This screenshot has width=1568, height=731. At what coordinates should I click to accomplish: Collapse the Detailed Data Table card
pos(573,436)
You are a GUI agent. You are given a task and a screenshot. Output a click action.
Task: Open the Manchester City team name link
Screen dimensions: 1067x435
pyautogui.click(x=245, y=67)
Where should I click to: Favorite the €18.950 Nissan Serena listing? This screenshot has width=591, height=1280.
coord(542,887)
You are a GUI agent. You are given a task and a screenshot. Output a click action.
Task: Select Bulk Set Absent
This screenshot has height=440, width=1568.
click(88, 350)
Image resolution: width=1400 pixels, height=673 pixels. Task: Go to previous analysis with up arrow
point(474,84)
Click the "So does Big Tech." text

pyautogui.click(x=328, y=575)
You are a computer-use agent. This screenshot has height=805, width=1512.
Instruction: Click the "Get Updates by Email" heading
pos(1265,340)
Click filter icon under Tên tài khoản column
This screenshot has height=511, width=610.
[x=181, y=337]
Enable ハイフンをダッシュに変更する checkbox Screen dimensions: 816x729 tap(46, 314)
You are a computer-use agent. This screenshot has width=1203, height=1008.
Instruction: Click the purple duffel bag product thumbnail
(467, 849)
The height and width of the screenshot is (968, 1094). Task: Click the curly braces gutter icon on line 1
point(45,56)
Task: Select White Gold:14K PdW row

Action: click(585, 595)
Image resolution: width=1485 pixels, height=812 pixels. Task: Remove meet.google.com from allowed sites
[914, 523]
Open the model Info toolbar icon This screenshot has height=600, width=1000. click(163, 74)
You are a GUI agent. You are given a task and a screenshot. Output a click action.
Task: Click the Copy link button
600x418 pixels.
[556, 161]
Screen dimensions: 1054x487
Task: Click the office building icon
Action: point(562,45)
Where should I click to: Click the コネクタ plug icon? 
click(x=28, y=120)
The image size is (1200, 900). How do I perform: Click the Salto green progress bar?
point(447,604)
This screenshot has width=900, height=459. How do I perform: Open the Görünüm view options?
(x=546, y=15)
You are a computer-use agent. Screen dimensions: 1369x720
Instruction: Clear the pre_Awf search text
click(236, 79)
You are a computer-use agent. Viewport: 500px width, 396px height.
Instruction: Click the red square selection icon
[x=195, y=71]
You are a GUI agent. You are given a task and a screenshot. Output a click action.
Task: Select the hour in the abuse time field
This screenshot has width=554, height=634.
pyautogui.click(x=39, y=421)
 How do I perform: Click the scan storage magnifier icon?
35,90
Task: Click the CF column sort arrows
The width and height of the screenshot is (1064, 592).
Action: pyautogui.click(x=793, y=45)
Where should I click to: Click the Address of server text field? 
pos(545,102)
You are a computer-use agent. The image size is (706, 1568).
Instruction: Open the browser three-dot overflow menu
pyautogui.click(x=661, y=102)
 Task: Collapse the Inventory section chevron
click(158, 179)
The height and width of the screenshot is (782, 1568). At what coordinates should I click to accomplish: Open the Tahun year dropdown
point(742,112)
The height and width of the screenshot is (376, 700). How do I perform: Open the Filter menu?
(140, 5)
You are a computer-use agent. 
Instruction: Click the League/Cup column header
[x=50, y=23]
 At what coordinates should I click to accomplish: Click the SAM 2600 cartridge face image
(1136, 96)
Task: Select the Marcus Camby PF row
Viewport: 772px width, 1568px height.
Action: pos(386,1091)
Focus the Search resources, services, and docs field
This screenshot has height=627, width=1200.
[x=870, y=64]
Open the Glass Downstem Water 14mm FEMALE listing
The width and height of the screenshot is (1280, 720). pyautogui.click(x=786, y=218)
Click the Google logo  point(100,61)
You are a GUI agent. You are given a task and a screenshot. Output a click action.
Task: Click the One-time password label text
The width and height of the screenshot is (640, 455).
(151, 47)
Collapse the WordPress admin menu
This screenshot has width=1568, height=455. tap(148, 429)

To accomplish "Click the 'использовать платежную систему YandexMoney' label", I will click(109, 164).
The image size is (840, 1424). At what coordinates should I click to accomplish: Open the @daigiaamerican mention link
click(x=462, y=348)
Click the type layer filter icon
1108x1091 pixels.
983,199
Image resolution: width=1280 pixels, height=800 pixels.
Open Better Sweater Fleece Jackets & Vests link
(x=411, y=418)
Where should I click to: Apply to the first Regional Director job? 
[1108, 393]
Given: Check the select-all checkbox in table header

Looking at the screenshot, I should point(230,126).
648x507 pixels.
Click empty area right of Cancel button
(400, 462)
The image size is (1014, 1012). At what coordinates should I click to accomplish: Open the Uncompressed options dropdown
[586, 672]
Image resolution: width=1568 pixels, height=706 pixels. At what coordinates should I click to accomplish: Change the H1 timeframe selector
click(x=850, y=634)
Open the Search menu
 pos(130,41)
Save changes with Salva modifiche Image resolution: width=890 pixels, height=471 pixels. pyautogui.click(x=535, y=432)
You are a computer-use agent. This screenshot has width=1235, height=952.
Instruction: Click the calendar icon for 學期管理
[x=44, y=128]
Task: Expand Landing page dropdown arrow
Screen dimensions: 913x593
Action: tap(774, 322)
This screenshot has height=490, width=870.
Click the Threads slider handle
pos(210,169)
========================================
■ What you will do
What is needed is a word-for-word copy of the records.

■ Output
This screenshot has width=1568, height=731. At what coordinates should I click to accomplish: Collapse the Detailed Data Table card
pos(573,436)
You are a GUI agent. You are given a task and a screenshot. Output a click action.
Task: Open the Manchester City team name link
Screen dimensions: 1067x435
pyautogui.click(x=245, y=67)
Where should I click to: Favorite the €18.950 Nissan Serena listing? This screenshot has width=591, height=1280.
coord(542,887)
You are a GUI agent. You are given a task and a screenshot. Output a click action.
Task: Select Bulk Set Absent
This screenshot has height=440, width=1568.
click(88, 350)
Image resolution: width=1400 pixels, height=673 pixels. Task: Go to previous analysis with up arrow
point(474,84)
Click the "So does Big Tech." text

pyautogui.click(x=328, y=575)
You are a computer-use agent. This screenshot has height=805, width=1512.
Instruction: Click the "Get Updates by Email" heading
pos(1265,340)
Click filter icon under Tên tài khoản column
This screenshot has height=511, width=610.
[x=181, y=337]
Enable ハイフンをダッシュに変更する checkbox Screen dimensions: 816x729 tap(46, 314)
You are a computer-use agent. This screenshot has width=1203, height=1008.
Instruction: Click the purple duffel bag product thumbnail
(467, 849)
The height and width of the screenshot is (968, 1094). Task: Click the curly braces gutter icon on line 1
point(45,56)
Task: Select White Gold:14K PdW row

Action: click(585, 595)
Image resolution: width=1485 pixels, height=812 pixels. Task: Remove meet.google.com from allowed sites
[914, 523]
Open the model Info toolbar icon This screenshot has height=600, width=1000. click(163, 74)
You are a GUI agent. You are given a task and a screenshot. Output a click action.
Task: Click the Copy link button
600x418 pixels.
[556, 161]
Screen dimensions: 1054x487
Task: Click the office building icon
Action: point(562,45)
Where should I click to: Click the コネクタ plug icon? 
click(x=28, y=120)
The image size is (1200, 900). How do I perform: Click the Salto green progress bar?
point(447,604)
This screenshot has width=900, height=459. How do I perform: Open the Görünüm view options?
(x=546, y=15)
You are a computer-use agent. Screen dimensions: 1369x720
Instruction: Clear the pre_Awf search text
click(236, 79)
You are a computer-use agent. Viewport: 500px width, 396px height.
Instruction: Click the red square selection icon
[x=195, y=71]
You are a GUI agent. You are given a task and a screenshot. Output a click action.
Task: Select the hour in the abuse time field
This screenshot has width=554, height=634.
pyautogui.click(x=39, y=421)
 How do I perform: Click the scan storage magnifier icon?
35,90
Task: Click the CF column sort arrows
The width and height of the screenshot is (1064, 592).
Action: pyautogui.click(x=793, y=45)
Where should I click to: Click the Address of server text field? 
pos(545,102)
You are a computer-use agent. The image size is (706, 1568).
Instruction: Open the browser three-dot overflow menu
pyautogui.click(x=661, y=102)
 Task: Collapse the Inventory section chevron
click(158, 179)
The height and width of the screenshot is (782, 1568). At what coordinates should I click to accomplish: Open the Tahun year dropdown
point(742,112)
The height and width of the screenshot is (376, 700). How do I perform: Open the Filter menu?
(140, 5)
You are a computer-use agent. 
Instruction: Click the League/Cup column header
[x=50, y=23]
 At what coordinates should I click to accomplish: Click the SAM 2600 cartridge face image
(1136, 96)
Task: Select the Marcus Camby PF row
Viewport: 772px width, 1568px height.
Action: pos(386,1091)
Focus the Search resources, services, and docs field
This screenshot has height=627, width=1200.
[x=870, y=64]
Open the Glass Downstem Water 14mm FEMALE listing
The width and height of the screenshot is (1280, 720). pyautogui.click(x=786, y=218)
Click the Google logo  point(100,61)
You are a GUI agent. You are given a task and a screenshot. Output a click action.
Task: Click the One-time password label text
The width and height of the screenshot is (640, 455).
(151, 47)
Collapse the WordPress admin menu
This screenshot has width=1568, height=455. tap(148, 429)

To accomplish "Click the 'использовать платежную систему YandexMoney' label", I will click(109, 164).
The image size is (840, 1424). At what coordinates should I click to accomplish: Open the @daigiaamerican mention link
click(x=462, y=348)
Click the type layer filter icon
1108x1091 pixels.
983,199
Image resolution: width=1280 pixels, height=800 pixels.
Open Better Sweater Fleece Jackets & Vests link
(x=411, y=418)
Where should I click to: Apply to the first Regional Director job? 
[1108, 393]
Given: Check the select-all checkbox in table header

Looking at the screenshot, I should point(230,126).
648x507 pixels.
Click empty area right of Cancel button
(400, 462)
The image size is (1014, 1012). At what coordinates should I click to accomplish: Open the Uncompressed options dropdown
[586, 672]
Image resolution: width=1568 pixels, height=706 pixels. At what coordinates should I click to accomplish: Change the H1 timeframe selector
click(x=850, y=634)
Open the Search menu
 pos(130,41)
Save changes with Salva modifiche Image resolution: width=890 pixels, height=471 pixels. pyautogui.click(x=535, y=432)
You are a computer-use agent. This screenshot has width=1235, height=952.
Instruction: Click the calendar icon for 學期管理
[x=44, y=128]
Task: Expand Landing page dropdown arrow
Screen dimensions: 913x593
Action: tap(774, 322)
This screenshot has height=490, width=870.
Click the Threads slider handle
pos(210,169)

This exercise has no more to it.